Matthew Seymour 1 , Emma Duncan 1
  1. Endocrine, Royal Brisbane and Women's Hospital, Brisbane, Queensland, Australia

A 34-year-old woman presented 18 months postpartum with a six month history of amenorrhoea, fatigue, polyuria, polydipsia (5L/day), headaches and visual disturbance. She had no past medical history. Biochemically she had secondary hypoadrenalism and hypothyroidism and hypogonadotropic hypogonadism.
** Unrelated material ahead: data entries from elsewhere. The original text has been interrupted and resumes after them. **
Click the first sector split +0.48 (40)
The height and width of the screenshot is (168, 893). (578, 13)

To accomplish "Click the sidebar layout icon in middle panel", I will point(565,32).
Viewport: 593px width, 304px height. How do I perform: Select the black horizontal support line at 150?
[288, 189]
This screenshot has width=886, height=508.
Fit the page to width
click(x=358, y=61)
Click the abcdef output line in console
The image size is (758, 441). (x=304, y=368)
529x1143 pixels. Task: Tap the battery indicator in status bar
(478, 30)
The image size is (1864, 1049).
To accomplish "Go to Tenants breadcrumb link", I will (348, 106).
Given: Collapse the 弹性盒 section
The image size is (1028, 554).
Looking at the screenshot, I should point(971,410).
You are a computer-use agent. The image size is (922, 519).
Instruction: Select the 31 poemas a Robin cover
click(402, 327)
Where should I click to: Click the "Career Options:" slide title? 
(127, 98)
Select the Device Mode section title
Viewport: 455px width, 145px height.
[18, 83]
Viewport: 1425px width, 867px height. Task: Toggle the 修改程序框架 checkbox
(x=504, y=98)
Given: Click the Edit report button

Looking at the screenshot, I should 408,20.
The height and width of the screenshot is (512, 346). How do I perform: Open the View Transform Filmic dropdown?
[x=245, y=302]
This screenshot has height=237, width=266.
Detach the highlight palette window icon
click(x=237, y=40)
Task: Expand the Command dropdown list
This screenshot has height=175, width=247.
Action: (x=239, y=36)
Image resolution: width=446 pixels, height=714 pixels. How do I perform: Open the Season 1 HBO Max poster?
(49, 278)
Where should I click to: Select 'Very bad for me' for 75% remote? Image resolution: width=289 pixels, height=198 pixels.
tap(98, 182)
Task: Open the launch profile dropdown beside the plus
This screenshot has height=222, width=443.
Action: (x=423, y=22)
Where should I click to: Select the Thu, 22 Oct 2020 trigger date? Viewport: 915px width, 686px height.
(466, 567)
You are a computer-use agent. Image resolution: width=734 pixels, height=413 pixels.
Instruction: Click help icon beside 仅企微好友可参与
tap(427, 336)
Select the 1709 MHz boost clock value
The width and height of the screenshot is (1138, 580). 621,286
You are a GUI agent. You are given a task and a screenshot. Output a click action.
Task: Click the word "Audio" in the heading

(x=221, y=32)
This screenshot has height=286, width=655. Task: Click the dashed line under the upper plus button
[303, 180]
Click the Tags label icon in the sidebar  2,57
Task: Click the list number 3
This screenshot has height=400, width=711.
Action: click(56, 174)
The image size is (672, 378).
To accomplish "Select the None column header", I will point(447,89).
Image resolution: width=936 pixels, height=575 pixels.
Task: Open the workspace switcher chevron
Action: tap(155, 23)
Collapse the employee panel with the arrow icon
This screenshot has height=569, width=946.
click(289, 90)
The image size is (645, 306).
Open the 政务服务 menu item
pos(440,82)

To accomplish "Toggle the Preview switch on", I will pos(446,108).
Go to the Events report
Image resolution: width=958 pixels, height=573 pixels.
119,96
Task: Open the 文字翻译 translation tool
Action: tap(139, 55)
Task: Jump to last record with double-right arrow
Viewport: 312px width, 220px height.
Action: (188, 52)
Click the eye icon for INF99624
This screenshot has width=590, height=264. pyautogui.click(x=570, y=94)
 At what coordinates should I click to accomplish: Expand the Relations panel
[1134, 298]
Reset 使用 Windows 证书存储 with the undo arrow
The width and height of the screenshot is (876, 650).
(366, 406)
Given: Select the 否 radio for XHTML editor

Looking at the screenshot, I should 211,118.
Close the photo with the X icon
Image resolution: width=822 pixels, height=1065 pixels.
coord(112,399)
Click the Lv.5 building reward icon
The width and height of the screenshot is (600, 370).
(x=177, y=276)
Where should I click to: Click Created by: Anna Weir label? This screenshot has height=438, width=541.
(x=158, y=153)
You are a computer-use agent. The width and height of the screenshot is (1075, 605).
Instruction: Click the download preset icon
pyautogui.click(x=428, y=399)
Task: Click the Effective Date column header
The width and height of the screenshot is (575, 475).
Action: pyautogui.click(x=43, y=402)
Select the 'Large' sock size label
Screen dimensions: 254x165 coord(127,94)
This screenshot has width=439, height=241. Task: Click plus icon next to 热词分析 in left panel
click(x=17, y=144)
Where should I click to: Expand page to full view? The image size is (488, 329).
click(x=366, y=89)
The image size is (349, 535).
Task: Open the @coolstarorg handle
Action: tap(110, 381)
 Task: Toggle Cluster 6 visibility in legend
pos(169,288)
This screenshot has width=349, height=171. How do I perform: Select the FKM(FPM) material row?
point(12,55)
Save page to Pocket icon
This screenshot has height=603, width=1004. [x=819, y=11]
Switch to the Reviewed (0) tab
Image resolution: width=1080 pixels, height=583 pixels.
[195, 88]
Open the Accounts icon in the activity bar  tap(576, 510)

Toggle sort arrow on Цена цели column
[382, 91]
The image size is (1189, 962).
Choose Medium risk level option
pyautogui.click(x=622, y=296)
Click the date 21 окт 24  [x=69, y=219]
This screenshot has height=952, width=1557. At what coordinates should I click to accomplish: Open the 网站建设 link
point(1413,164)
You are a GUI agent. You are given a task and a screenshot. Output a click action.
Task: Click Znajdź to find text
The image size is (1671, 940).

Pituitary MRI revealed a sellar mass with thickened pituitary stalk. Computerised perimetry showed a dense field loss on the left and temporal field loss on the right. High dose glucocorticoids were commenced for presumed lymphocytic hypophysitis, however, there was no significant improvement radiologically or on computerised perimetry. A frontal craniotomy and pituitary biopsy was performed. The surgeon commented that the lesion involved the optic chiasm which was abnormal looking with grey subchiasmatic tissue seen. Initial histology suggested granulomatous hypophysitis. Despite high dose glucocorticoids, our patient’s vision deteriorated with decreasing light perception and there was no improvement of field defecits on computerised perimetry nor had the appearance of the sellar mass changed on MRI. Further neuropathological assessment of the biopsy suggested partially treated lymphoma. FDG PET showed intense uptake in the sellar mass, spleen, and supra- and infra-diaphragmatic lymph nodes. An infraclavicular excisional lymph node biopsy was performed; histology showed nodular lymphocyte predominant Hodgkin’s lymphoma. The histology of the sellar lesion was regarded as consistent with this diagnosis. Hodgkin’s lymphoma involving the pituitary gland is exceedingly rare. Two cases have been described previously in the literature. Involvement of the pituitary in widespread lymphoma does not necessarily confer a worse prognosis. Treatment follows chemotherapy protocols for Hodgkin’s lymphoma with CNS involvement; however, this is complicated in our patient’s case as the large volumes of hydration fluid required per protocol significantly impact on the management of diabetes insipidus. Following the first cycle of chemotherapy,the sellar lesion has decreased in size on imaging; however, our patient’s vision has not recovered.